操作步骤

• 执行命令display firewall zone [ zone-name ] [ interface | priority ]，查看全部或指定安全区域的配置信息。
• 执行命令display firewall interzone [ zone-name1 zone-name2 ]，查看安全域间的信息。
• 执行命令display firewall blacklist configuration，查看防火墙黑名单功能是否使能。
• 执行命令display firewall blacklist { all | ip-address [ vpn-instance vpn-instance-name ] | dynamic | static | vpn-instance vpn-instance-name }，查看防火墙黑名单表项的内容。
• 执行命令display firewall whitelist { all | ip-address [ vpn-instance vpn-instance-name ] | vpn-instance vpn-instance-name }，查看防火墙白名单表项的信息。
• 执行命令display firewall statistics system [ normal all | defend ]，查看防火墙的系统流量统计信息。
• 执行命令display firewall statistics zone zone-name { inzone | outzone } all，查看安全区域的流量统计和监控信息。
• 执行命令display firewall statistics zone-ip zone-name，查看指定域下域的流量监控使能情况与各种协议配置的监控阈值。
• 执行命令display firewall-nat session aging-time，查看防火墙设备上会话表项的超时时间。
• 执行命令display port-mapping [ dns | ftp | http | rtsp | sip | port port-number | pptp ]，查看指定的应用层协议和端口的映射关系。
• 执行命令display firewall defend { flag | { icmp-flood | syn-flood | udp-flood } [ ip [ ip-address [ vpn-instance vpn-instance-name ] ] | zone [ zone-name ] ] | other-attack-type }，查看各种攻击防范功能的使能状态和配置信息。

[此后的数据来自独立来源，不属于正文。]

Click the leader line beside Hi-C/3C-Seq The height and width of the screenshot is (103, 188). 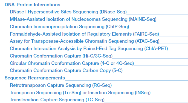tap(150, 58)
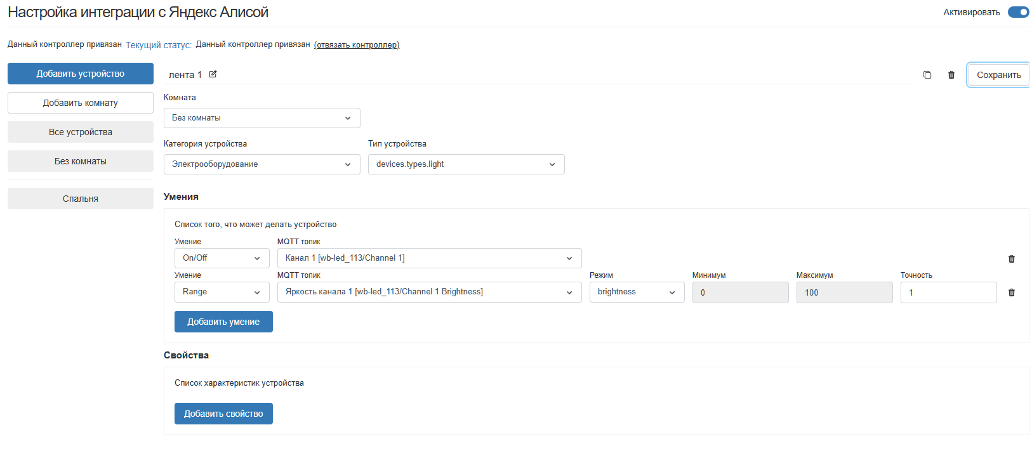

• 执行命令display firewall log configuration，查看防火墙日志的全局配置信息。
• 执行命令display firewall session { all [ verbose ] | number }或display firewall session protocol { protocol-number | protocol-name } [ source source-address [ source-port ] ] [ destination destination-address [ destination-port ] ] [ verbose ]或display firewall session destination destination-address [ destination-port ] [ verbose ]或display firewall session source source-address [ source-port ] [ destination destination-address [ destination-port ] ] [ verbose ]，查看Firewall的流表信息。
• 执行命令display firewall ipv6 session { all [ verbose ] | number }或display firewall ipv6 session protocol { protocol-number | protocol-name } [ source source-address [ source-port ] ] [ destination destination-address [ destination-port ] ] [ verbose ]或display firewall ipv6 session destination destination-address [ destination-port ] [ verbose ]或display firewall ipv6 session source source-address [ source-port ] [ destination destination-address [ destination-port ] ] [ verbose ]，查看IPv6的Firewall的流表信息。

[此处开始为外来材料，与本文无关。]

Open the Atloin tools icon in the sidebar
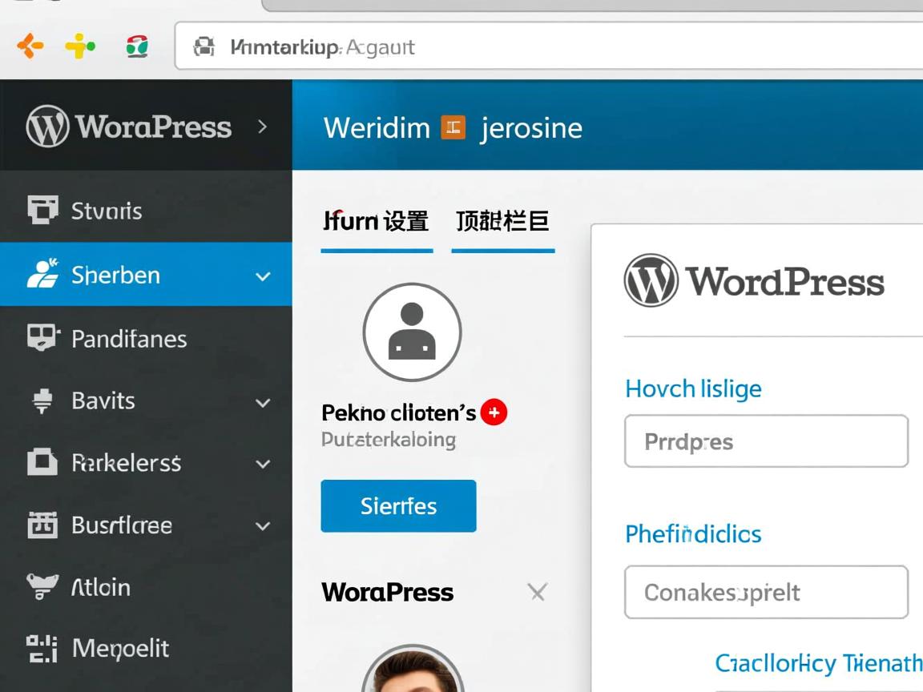The image size is (923, 692). [41, 587]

• 执行命令display firewall app { servermap | session } table statistics，查看防火墙应用层表项的统计信息。
• 执行命令display firewall app session table [ application-protocol { dns | ftp | http | pptp | rtsp | sip } ] [ source-ip ip-address [ port-number ] ] [ destination-ip ip-address [ port-number ] ]，查看应用层流表信息。
• 执行命令display session { all [ verbose ] | number }或display session destination destination-address [ destination-port ] [ verbose ]或display session source source-address [ source-port ] [ destination destination-address [ destination-port ] ] [ verbose ]或display session protocol { protocol-number | protocol-name } [ source source-address [ source-port ] ] [ destination destination-address [ destination-port ] ] [ verbose ]，查看流表信息。